List of contributions to ROS 2 Security Working Group

• PRs reviewed / authored

  • free valid_transitions for all states ros2/rcl#509
  • free valid_transitions for all states ros2/rcl#537
  • Bug fix in planning_scene, loadGeometryFromStream AcutronicRobotics/moveit2#113
  • Fix memory leak of 56 bytes in test_graph ros2/rcl#468
  • and more (see https://github.com/vmayoral/) for more public contributions

• Issues triaged

  • nav2_util: detected memory leaks, __default_reallocate  aliasrobotics/RVD#333
  • RVD#88: Unauthenticated updates in publisher list for specified topic aliasrobotics/RVD#88
  • RVD#87: Unauthenticated registration/unregistration with ROS Master API aliasrobotics/RVD#87
  • nav2_util: detected memory leaks, rcl_lifecycle_register_tra... aliasrobotics/RVD#167
  • RVD#918: buffer overflow allows attackers to cause a denial of service and possibly execute code aliasrobotics/RVD#918
    • more for ROS
    • more for ROS 2

• Other relevant project involvement

  • Security-related:
    • https://github.com/aliasrobotics/RVD
    • https://github.com/aliasrobotics/aztarna
    • https://github.com/aliasrobotics/ros_volatility
    • https://github.com/aliasrobotics/RVSS
    • https://github.com/aliasrobotics/RCTF
    • https://github.com/aliasrobotics/MARA_threat_model
    • https://github.com/aliasrobotics/RSF
  • Non-security by ROS (Quite a few, frankly. Listing some)
    • https://github.com/ros-controls/ros_control
    • https://github.com/ros2/design
    • https://github.com/ros-planning/moveit2
    • ...

[kyrofa]

Thanks for the application! I'm sorry it hasn't gotten a comment yet. Here's why:

• I am actively contributing to 1 or more projects under the ROS 2 Security Working Group
  • various ROS and ROS 2 packages

"Various ROS and ROS 2 packages" aren't under the ROS 2 security working group. In fact... none really are. We're working on that, at which time we'll have the proper context for membership.

[kyrofa]

Once again, I apologize for the delay. The Security Working Group is an open group. Anyone can attend our meetings, the Matrix room, etc. and participate in our discussions, without being a member of this particular GitHub org. This org was created in order for the WG to maintain projects as a team, which involves splitting responsibilities up across that team. That's why applications need to be evaluated in light of the projects we maintain. However, we only just started maintaining one, the SROS2 utilities, thus the delay.

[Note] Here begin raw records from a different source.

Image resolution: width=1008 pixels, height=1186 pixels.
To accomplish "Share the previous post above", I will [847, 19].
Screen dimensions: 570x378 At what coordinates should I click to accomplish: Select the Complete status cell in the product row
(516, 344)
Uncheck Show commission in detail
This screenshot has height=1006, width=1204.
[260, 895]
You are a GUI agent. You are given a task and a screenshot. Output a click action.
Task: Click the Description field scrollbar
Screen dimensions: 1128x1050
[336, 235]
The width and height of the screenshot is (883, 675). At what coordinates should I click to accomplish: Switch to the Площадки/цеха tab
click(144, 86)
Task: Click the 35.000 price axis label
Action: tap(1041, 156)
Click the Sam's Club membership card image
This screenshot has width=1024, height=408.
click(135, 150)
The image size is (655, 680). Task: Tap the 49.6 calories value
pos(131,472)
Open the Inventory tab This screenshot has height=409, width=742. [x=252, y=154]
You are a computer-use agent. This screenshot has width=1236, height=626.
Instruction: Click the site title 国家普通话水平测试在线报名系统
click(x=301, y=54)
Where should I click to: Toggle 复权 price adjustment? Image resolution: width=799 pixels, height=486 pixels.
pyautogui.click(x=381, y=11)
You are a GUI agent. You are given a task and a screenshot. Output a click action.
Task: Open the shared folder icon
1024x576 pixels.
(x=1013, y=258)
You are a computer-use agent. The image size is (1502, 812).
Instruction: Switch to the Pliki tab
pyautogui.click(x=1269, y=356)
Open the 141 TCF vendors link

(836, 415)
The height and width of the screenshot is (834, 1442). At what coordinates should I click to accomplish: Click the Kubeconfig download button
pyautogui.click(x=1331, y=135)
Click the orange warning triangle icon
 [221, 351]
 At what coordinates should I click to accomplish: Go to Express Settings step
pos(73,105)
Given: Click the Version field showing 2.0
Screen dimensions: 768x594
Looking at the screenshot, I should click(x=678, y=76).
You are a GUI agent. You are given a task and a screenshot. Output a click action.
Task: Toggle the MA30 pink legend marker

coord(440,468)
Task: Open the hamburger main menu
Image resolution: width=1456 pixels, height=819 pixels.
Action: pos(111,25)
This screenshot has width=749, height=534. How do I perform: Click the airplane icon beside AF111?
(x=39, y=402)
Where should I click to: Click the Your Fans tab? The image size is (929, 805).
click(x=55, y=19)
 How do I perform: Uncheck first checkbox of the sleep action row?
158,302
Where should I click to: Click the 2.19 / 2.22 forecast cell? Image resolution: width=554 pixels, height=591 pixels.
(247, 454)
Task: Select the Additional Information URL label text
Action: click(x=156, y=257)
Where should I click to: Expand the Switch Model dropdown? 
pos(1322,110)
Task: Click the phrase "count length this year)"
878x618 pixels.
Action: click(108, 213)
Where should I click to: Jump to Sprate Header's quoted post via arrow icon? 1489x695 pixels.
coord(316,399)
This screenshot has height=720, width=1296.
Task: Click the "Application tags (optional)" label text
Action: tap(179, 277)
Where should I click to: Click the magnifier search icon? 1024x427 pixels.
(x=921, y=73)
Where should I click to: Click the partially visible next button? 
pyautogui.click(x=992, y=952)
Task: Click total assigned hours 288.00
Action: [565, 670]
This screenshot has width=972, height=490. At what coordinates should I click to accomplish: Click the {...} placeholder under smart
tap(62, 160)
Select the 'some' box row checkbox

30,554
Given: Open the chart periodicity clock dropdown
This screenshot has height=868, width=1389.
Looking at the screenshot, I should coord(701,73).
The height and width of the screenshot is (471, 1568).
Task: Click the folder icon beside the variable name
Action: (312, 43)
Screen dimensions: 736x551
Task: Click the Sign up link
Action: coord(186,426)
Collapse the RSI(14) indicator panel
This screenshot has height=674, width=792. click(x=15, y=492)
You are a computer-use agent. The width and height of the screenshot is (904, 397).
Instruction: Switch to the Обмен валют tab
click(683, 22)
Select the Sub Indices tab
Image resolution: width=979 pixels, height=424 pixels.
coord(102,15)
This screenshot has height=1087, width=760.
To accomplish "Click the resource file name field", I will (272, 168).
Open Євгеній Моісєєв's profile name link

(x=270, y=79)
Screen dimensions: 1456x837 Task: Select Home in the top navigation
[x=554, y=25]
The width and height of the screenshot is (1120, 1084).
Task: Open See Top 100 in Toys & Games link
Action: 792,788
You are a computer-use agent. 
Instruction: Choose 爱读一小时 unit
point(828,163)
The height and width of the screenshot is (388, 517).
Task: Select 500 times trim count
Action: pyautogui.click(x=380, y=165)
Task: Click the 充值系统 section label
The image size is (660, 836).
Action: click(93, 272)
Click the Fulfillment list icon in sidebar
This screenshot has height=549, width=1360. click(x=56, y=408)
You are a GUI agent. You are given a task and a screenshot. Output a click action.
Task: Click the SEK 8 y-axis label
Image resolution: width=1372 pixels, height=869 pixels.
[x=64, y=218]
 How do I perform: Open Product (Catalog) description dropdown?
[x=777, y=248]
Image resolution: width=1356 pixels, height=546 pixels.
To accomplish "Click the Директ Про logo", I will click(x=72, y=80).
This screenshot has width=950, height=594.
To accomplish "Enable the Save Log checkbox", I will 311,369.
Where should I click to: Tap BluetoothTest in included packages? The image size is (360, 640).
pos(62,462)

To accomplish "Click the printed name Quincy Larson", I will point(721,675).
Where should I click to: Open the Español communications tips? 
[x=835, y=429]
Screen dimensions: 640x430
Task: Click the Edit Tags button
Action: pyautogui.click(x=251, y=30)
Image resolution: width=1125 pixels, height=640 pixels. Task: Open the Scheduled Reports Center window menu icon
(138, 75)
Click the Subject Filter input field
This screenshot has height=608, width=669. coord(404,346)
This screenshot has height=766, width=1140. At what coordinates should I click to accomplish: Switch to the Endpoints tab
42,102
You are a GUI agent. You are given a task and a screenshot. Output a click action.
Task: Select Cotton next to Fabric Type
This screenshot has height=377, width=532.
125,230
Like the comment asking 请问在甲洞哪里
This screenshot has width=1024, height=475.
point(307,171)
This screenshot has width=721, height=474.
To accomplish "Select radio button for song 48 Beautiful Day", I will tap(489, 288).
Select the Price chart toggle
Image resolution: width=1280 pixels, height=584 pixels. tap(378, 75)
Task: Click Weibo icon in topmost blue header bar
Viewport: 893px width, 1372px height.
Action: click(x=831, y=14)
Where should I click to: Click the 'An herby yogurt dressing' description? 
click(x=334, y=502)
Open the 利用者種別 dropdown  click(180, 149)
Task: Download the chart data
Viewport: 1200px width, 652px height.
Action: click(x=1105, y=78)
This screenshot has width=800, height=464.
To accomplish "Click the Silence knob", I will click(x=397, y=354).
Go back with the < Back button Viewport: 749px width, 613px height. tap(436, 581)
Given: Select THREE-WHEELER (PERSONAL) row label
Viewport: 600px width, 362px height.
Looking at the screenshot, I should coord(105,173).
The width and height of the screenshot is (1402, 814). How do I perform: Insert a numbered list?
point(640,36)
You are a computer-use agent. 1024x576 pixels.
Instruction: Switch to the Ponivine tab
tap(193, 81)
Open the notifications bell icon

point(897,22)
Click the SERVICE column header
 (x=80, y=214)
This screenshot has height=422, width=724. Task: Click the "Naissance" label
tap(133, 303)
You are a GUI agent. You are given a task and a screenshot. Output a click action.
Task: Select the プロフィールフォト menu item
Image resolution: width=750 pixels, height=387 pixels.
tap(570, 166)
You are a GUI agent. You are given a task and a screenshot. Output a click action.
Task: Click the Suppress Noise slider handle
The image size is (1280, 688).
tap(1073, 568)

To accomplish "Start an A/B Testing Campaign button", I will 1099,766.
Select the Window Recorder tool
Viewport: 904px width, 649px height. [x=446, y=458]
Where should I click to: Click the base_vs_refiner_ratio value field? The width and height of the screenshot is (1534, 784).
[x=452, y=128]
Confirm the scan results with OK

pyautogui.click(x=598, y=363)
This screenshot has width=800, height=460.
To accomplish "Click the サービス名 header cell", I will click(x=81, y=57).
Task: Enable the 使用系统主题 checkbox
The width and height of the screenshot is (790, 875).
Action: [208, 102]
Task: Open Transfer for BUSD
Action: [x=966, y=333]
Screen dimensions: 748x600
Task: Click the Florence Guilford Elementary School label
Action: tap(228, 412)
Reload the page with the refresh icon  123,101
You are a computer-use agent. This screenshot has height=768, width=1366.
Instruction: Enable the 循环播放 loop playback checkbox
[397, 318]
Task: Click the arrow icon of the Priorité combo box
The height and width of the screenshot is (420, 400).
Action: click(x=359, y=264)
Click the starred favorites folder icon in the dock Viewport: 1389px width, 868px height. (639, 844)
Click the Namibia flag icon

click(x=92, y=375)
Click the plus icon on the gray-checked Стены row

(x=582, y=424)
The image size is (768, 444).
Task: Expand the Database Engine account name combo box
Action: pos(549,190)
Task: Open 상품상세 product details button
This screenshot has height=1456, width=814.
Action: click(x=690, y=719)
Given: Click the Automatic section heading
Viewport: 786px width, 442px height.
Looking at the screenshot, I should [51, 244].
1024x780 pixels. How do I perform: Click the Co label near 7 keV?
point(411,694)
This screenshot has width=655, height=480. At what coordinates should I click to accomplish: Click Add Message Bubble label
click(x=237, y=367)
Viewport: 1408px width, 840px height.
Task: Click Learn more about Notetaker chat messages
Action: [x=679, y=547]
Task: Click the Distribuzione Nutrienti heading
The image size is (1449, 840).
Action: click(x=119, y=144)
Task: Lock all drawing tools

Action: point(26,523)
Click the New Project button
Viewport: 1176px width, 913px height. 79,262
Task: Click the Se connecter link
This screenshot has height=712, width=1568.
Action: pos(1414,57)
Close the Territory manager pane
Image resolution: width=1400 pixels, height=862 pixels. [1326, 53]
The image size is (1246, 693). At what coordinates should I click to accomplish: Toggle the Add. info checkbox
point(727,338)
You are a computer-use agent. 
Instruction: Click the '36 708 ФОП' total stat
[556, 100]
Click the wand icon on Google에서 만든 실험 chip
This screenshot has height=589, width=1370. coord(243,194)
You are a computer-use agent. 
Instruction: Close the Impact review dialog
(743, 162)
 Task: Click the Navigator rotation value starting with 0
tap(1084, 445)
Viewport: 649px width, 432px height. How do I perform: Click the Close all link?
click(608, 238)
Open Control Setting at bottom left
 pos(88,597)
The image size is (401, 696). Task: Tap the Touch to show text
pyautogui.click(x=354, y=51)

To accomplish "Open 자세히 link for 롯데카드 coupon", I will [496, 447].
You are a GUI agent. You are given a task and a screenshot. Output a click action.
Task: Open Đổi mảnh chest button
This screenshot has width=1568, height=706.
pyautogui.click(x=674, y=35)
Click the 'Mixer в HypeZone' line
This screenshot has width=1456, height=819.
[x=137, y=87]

Your general involvement in the ROS community is laudable, thank you for that! However, given that what we're talking about here is maintenance of the SROS2 utilities, a project with which you haven't been very involved, I think the role of Approver is not appropriate at this time. Member is probably the best place to start if you're willing to take on triaging responsibility.

[vmayoral]

Thanks @kyrofa. Seems fair, I really do not have direct contributions to SROS2 for the moment but hopefully that'll change :).

I'd be happy to take on triaging SROS2 flaws and participate as a Member.

[mikaelarguedas]

+1 for the application as a member and the attached rationale, reiterating that all roles are dynamic and can be revisited based on contributions to projects in the WG as well as the evolution of the list of projects in the WG.

Looking forward to working more closely with you on this @vmayoral !

[kyrofa]

Done. Thank you! @vmayoral, if at any point you feel unable to satisfy the duties of Member, please let us know.